Sephardi Orange Chiffon Cake Recipe

This iconic cake has been made for generations, and while it’s traditionally eaten to break the Yom Kippur fast and on Purim and lifecycle events, you can enjoy it any time.

  • Total Time: 2 hours 30 minutes
  • Yield: 1 10-inch (25 cm) cake 1x


Units Scale
  • 2 cups (235 g) cake flour, sifted
  • 2 heaping tsp baking powder
  • ⅛ tsp kosher salt
  • 8 large eggs
  • 1 cup (200 g) superfine sugar (sometimes called baker’s sugar)
  • ½ cup (120 ml) vegetable or sunflower oil
  • 2 tsp finely grated orange zest
  • ¾ cup (180 ml) fresh orange juice (from about 3 oranges)
  • 1 tsp orange blossom water
  • ¾ tsp cream of tartar (optional)
  • confectioners’ sugar for dusting (optional)
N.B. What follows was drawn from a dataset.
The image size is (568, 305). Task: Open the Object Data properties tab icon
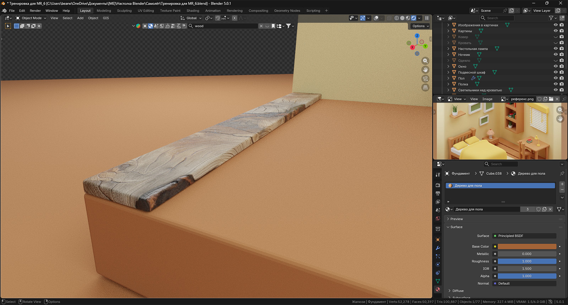(438, 281)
  1. Preheat the oven to 350°F (175°C). Set out a 10-inch (25 cm) tube or angel food cake pan, but do not grease it. Put the cake flour, baking powder and salt in a medium bowl and whisk to blend; set aside. 
  2. Separate the eggs, putting 6 of the yolks in the bowl of a stand mixer fitted with the paddle attachment (or use a large bowl and a handheld electric mixer); discard the other 2 yolks (or reserve them for another use). Put all 8 egg whites into a small bowl (or another large bowl if you will be using a handheld mixer) and cover with plastic wrap; set aside at room temperature.
  3. Add the superfine sugar to the egg yolks and beat at high speed until pale and creamy, about 2 minutes. Turn the mixer to low and beat in the oil, orange zest, orange juice and orange blossom water. With the mixer still on low speed, add the flour mixture, beating only until the batter is combined, scraping down the sides of the bowl as needed. Remove the bowl from the mixer stand and set aside. 
  4. Put the egg whites in a clean mixer bowl, attach it to the mixer stand, and fit the mixer with the whisk attachment (or use the handheld mixer with clean beaters). Beat the egg whites until soft peaks form. Add the cream of tartar, if using, and continue to beat the egg whites until they hold firm peaks; take care that you don’t beat them to the point of becoming grainy. Remove the bowl from the mixer stand.
  5. With a large rubber spatula or a metal spoon, scoop up about one-third of the egg whites and gently fold them into the batter. Continue with the rest of the egg whites, a third at a time, folding gently until just combined with no white streaks remaining. 
  6. Pour the batter into the ungreased tube pan and smooth the surface with a spoon. Bake until the cake is firm to the touch and a skewer inserted in the center comes out clean, 40-50 minutes. Immediately invert the cake pan onto a wire rack and let the cake cool completely, about 1½ hours.
  7. To remove the cake from the pan, loosen the edges of the cake by running a long, thin knife around the inside of the pan and the center tube. Gently ease the cake out onto a wire rack and separate the cake from the base of the pan. Flip the cake back upright and lightly dust the top with confectioners’ sugar, if using. Serve right away.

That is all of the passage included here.